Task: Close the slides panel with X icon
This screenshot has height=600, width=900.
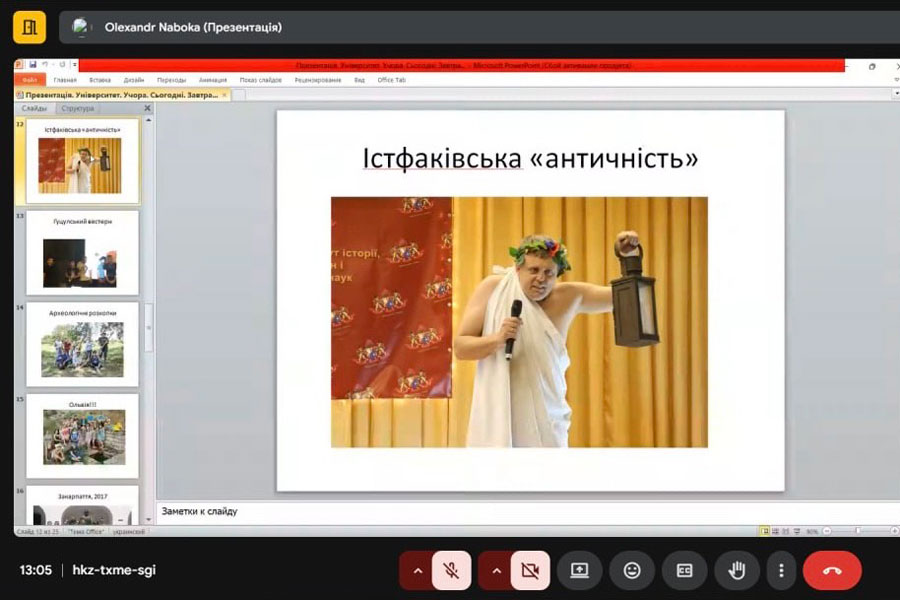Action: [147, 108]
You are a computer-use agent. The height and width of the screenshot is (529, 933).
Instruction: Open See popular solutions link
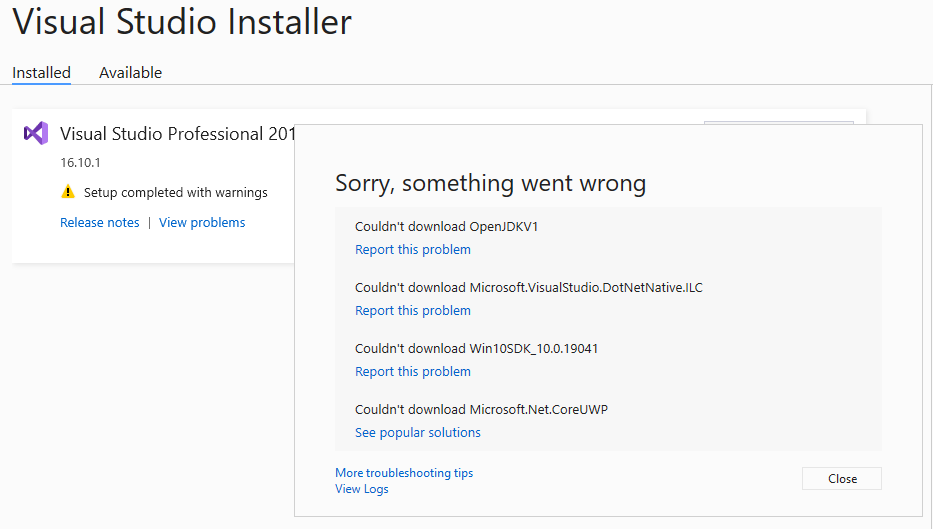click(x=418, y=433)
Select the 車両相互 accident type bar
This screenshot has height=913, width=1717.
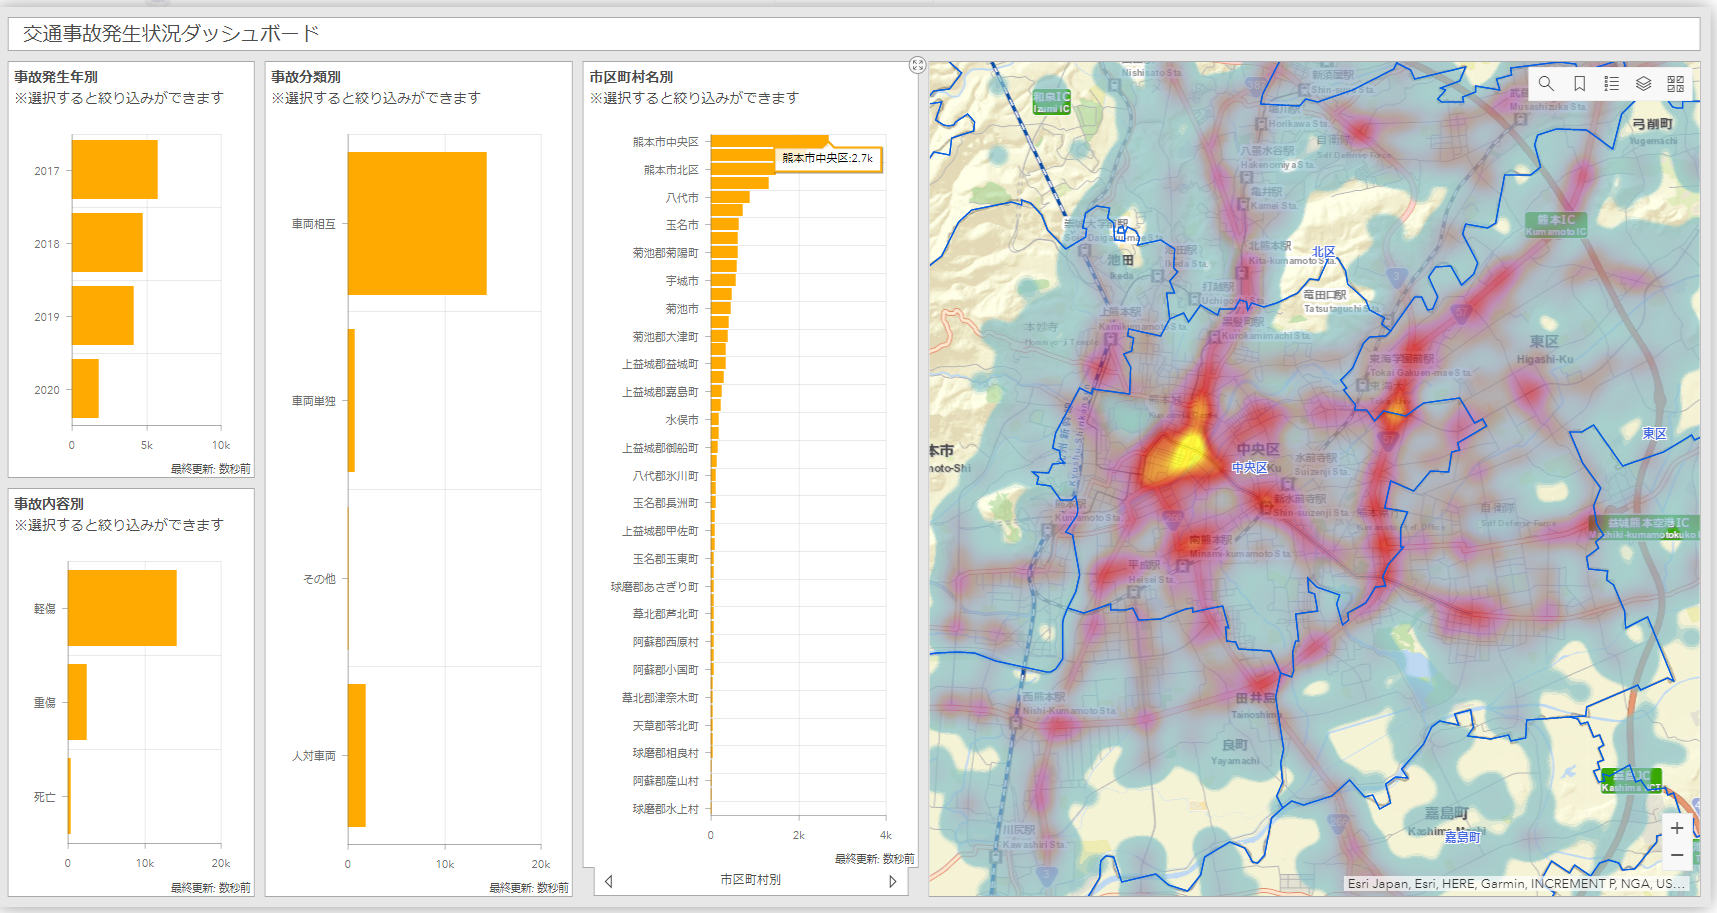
* * *
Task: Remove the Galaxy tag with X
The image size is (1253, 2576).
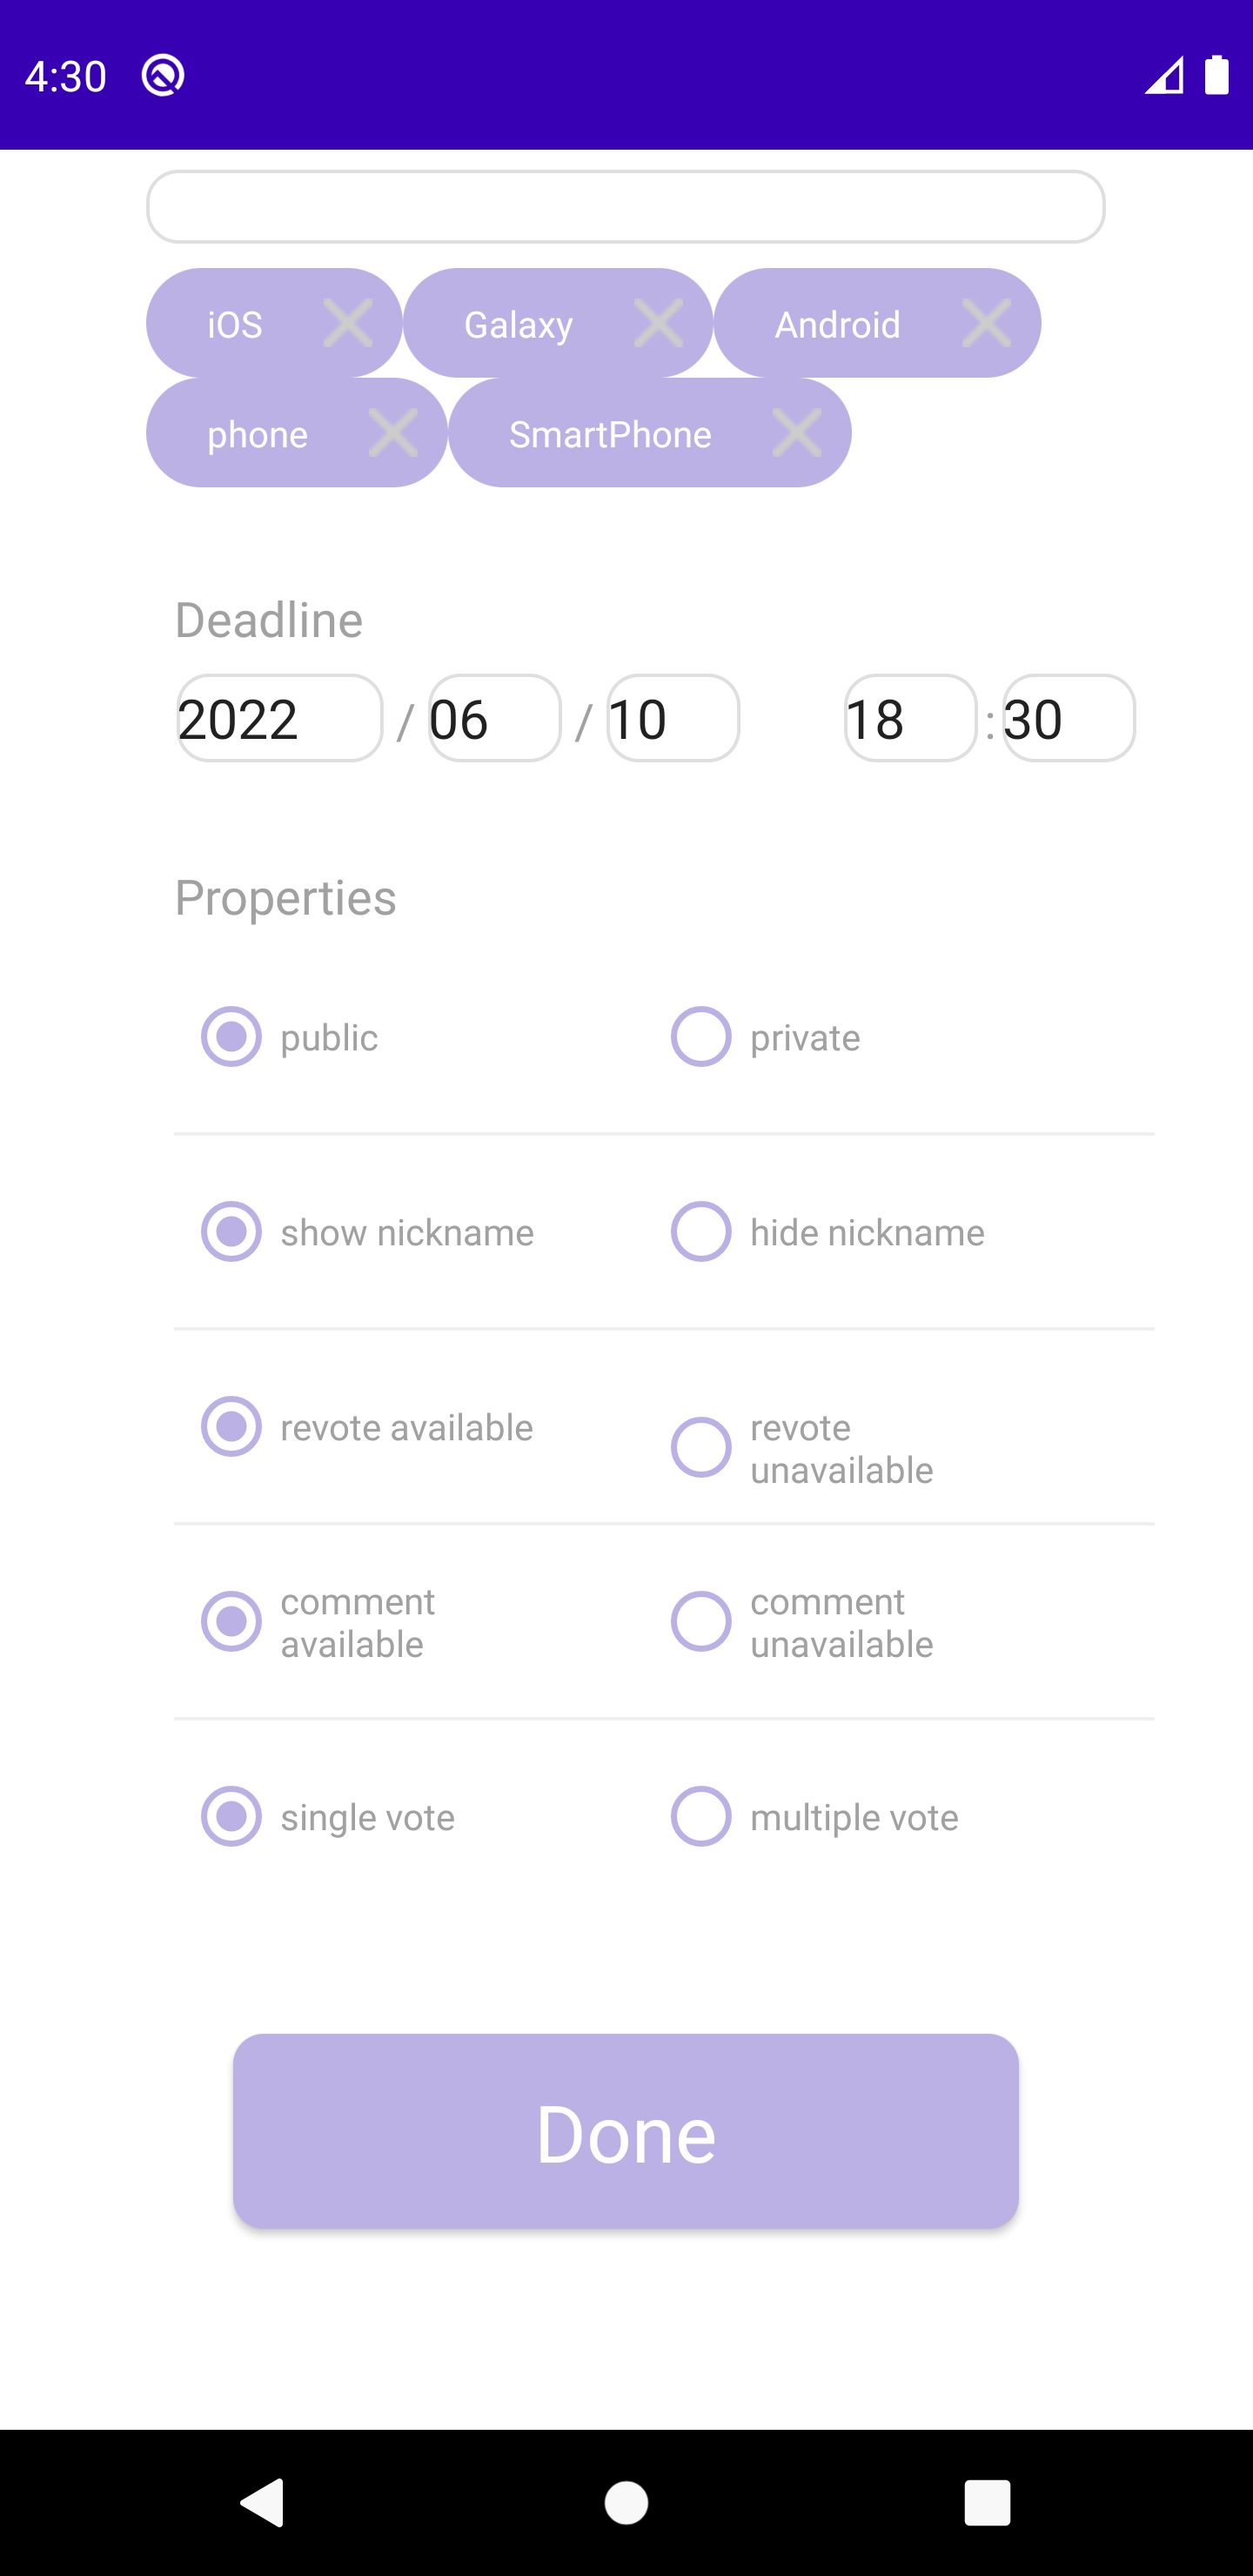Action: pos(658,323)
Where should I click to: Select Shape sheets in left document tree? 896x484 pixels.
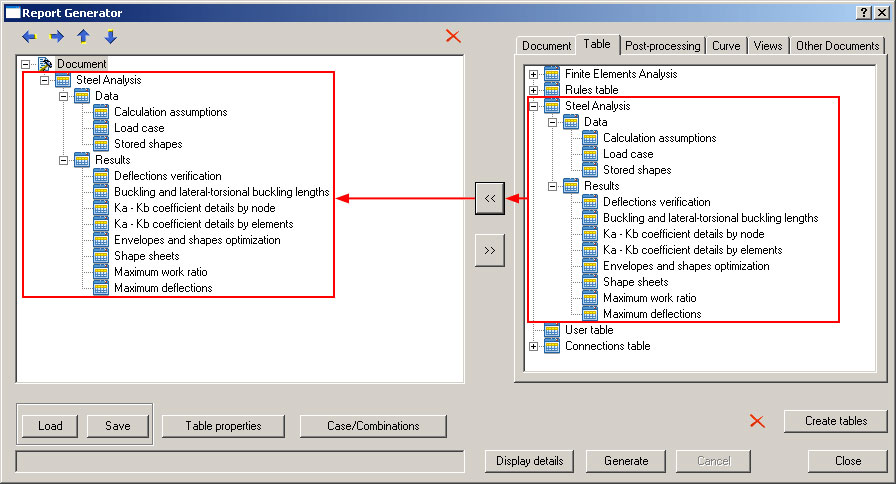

**Task objective**
Reproduce exactly the lines above that run from the one with "You are a computer-use" to the one with "This screenshot has height=913, width=1717.", both included, leaving pictures out.

**Problem solution**
You are a computer-use agent. The height and width of the screenshot is (529, 933).
Instruction: Open See popular solutions link
click(x=418, y=433)
Select the 車両相互 accident type bar
This screenshot has height=913, width=1717.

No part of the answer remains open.